▸ **Brief**:
Set down all of the lines below exactly as they are given.

[[ Data, beginning ]]

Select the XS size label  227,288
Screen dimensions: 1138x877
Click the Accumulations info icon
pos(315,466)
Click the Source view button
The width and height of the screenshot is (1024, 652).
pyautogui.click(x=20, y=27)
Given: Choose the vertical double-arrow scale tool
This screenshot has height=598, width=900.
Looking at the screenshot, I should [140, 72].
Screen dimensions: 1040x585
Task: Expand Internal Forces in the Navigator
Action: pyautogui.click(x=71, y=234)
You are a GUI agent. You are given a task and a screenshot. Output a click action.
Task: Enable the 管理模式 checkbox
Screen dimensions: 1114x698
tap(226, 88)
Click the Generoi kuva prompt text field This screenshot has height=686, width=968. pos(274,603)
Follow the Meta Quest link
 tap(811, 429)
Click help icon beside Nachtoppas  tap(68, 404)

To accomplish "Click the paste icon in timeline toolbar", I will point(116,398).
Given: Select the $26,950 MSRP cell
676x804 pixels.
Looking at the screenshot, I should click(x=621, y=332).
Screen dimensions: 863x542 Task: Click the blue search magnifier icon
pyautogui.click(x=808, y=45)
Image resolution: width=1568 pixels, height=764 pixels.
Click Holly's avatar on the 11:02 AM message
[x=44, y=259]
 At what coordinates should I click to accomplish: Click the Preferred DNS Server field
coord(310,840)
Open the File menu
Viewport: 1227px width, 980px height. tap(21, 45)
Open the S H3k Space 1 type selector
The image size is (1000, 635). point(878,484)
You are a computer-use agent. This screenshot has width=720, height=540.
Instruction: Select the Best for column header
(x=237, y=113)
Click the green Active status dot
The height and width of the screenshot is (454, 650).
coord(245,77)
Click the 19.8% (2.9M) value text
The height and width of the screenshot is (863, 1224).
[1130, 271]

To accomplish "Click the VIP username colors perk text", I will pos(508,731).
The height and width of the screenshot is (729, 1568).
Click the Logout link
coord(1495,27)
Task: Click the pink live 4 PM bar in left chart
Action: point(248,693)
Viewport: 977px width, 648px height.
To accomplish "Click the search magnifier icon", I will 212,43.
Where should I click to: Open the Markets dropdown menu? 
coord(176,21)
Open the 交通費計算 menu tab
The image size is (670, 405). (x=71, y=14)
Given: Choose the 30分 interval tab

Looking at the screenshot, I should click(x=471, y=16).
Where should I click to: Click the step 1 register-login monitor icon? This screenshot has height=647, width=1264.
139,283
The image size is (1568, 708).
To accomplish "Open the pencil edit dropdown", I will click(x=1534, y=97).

[[ Data, end ]]

▸ **Exercise output**:
Select the XS size label  227,288
Screen dimensions: 1138x877
Click the Accumulations info icon
pos(315,466)
Click the Source view button
The width and height of the screenshot is (1024, 652).
pyautogui.click(x=20, y=27)
Given: Choose the vertical double-arrow scale tool
This screenshot has height=598, width=900.
Looking at the screenshot, I should [140, 72].
Screen dimensions: 1040x585
Task: Expand Internal Forces in the Navigator
Action: pyautogui.click(x=71, y=234)
You are a GUI agent. You are given a task and a screenshot. Output a click action.
Task: Enable the 管理模式 checkbox
Screen dimensions: 1114x698
tap(226, 88)
Click the Generoi kuva prompt text field This screenshot has height=686, width=968. pos(274,603)
Follow the Meta Quest link
 tap(811, 429)
Click help icon beside Nachtoppas  tap(68, 404)

To accomplish "Click the paste icon in timeline toolbar", I will point(116,398).
Given: Select the $26,950 MSRP cell
676x804 pixels.
Looking at the screenshot, I should click(x=621, y=332).
Screen dimensions: 863x542 Task: Click the blue search magnifier icon
pyautogui.click(x=808, y=45)
Image resolution: width=1568 pixels, height=764 pixels.
Click Holly's avatar on the 11:02 AM message
[x=44, y=259]
 At what coordinates should I click to accomplish: Click the Preferred DNS Server field
coord(310,840)
Open the File menu
Viewport: 1227px width, 980px height. tap(21, 45)
Open the S H3k Space 1 type selector
The image size is (1000, 635). point(878,484)
You are a computer-use agent. This screenshot has width=720, height=540.
Instruction: Select the Best for column header
(x=237, y=113)
Click the green Active status dot
The height and width of the screenshot is (454, 650).
coord(245,77)
Click the 19.8% (2.9M) value text
The height and width of the screenshot is (863, 1224).
[1130, 271]

To accomplish "Click the VIP username colors perk text", I will pos(508,731).
The height and width of the screenshot is (729, 1568).
Click the Logout link
coord(1495,27)
Task: Click the pink live 4 PM bar in left chart
Action: point(248,693)
Viewport: 977px width, 648px height.
To accomplish "Click the search magnifier icon", I will 212,43.
Where should I click to: Open the Markets dropdown menu? 
coord(176,21)
Open the 交通費計算 menu tab
The image size is (670, 405). (x=71, y=14)
Given: Choose the 30分 interval tab

Looking at the screenshot, I should click(x=471, y=16).
Where should I click to: Click the step 1 register-login monitor icon? This screenshot has height=647, width=1264.
139,283
The image size is (1568, 708).
To accomplish "Open the pencil edit dropdown", I will click(x=1534, y=97).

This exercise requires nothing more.